Write out exactly the lines between the line containing "This screenshot has" and the end of the records, counting both ends, and leave out all pictures.

-------- Source data --------

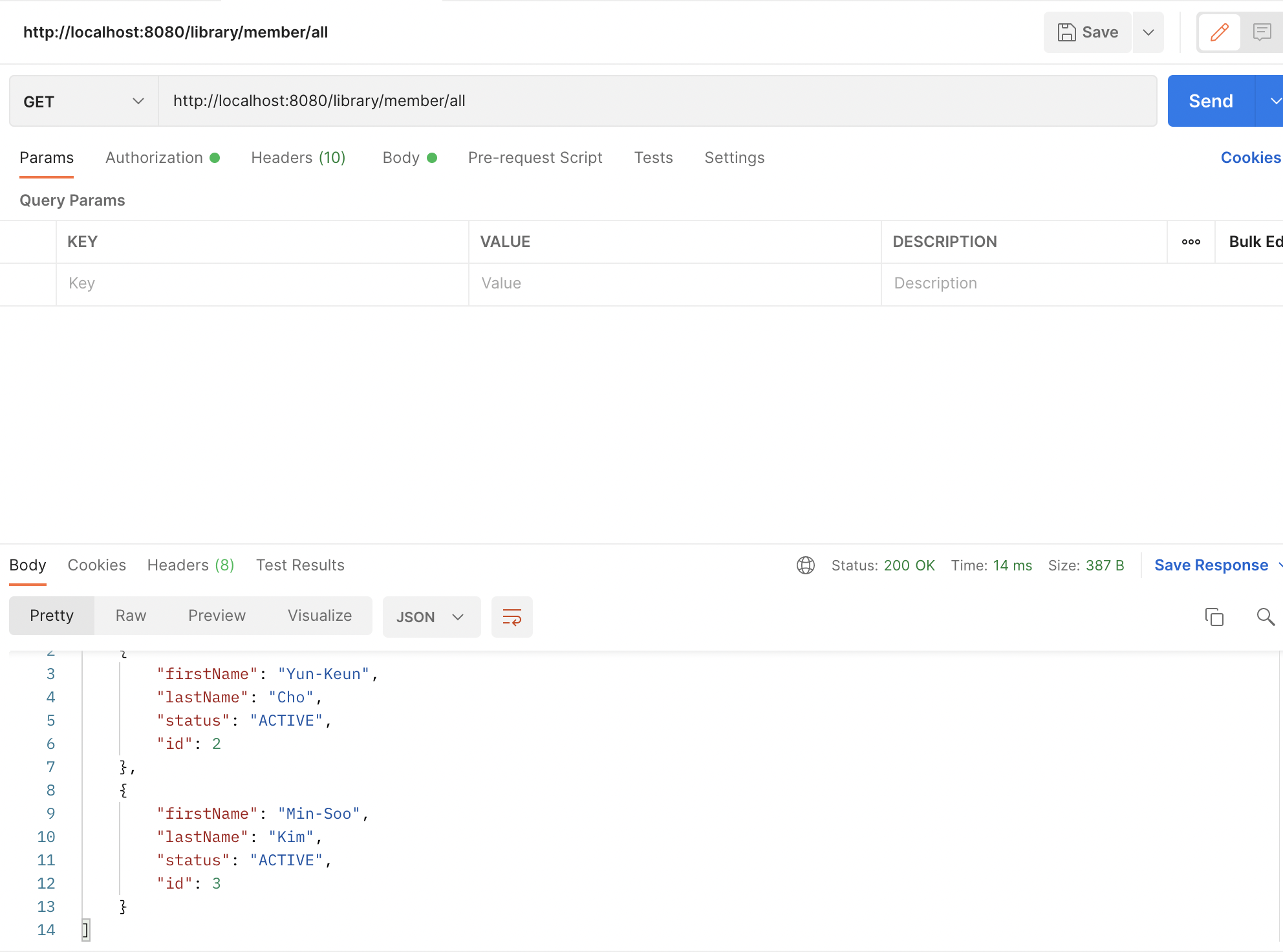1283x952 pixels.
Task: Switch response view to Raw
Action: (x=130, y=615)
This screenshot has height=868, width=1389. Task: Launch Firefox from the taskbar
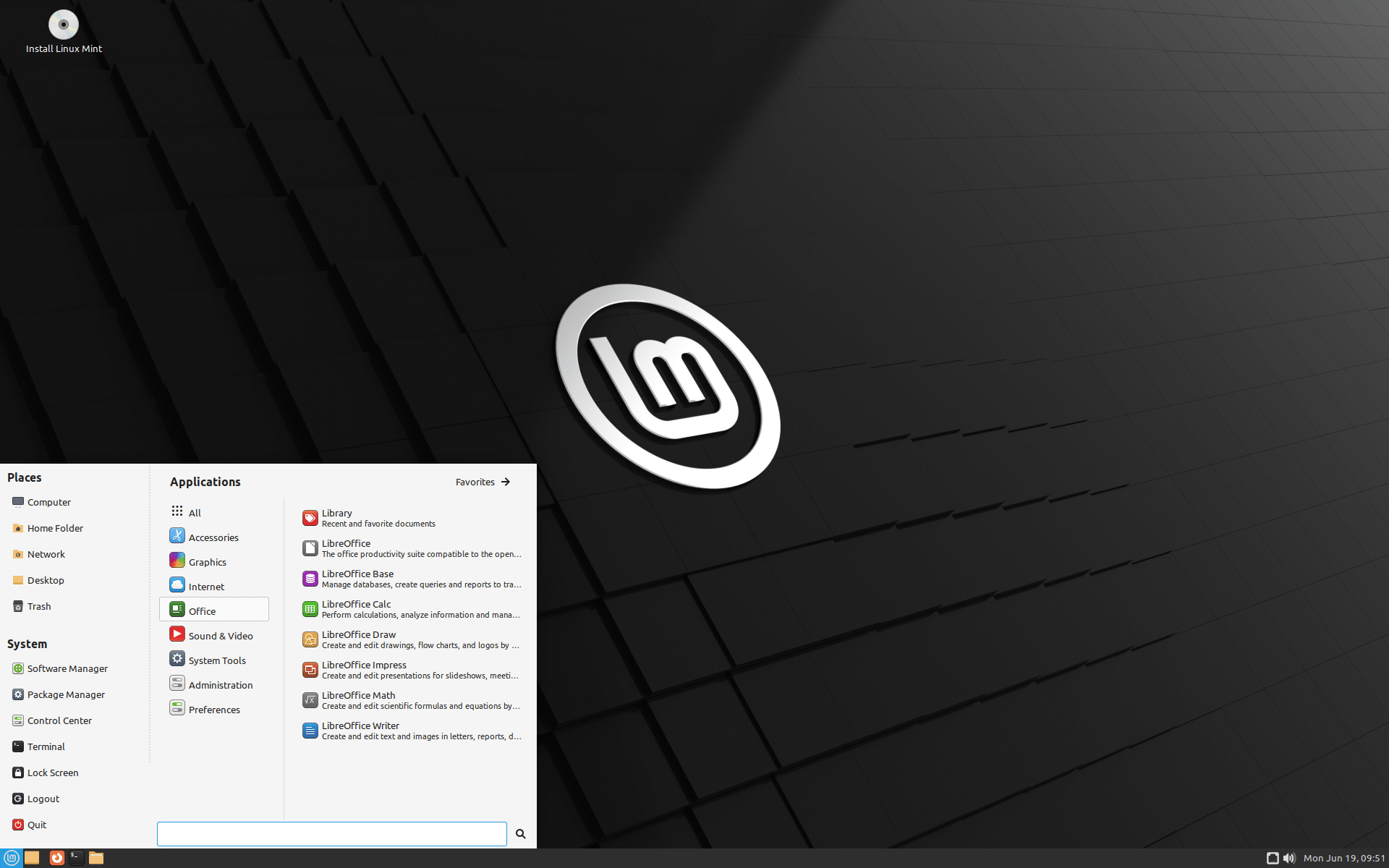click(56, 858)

--------

*Exercise solution*:
This screenshot has height=868, width=1389. Task: Launch Firefox from the taskbar
click(56, 858)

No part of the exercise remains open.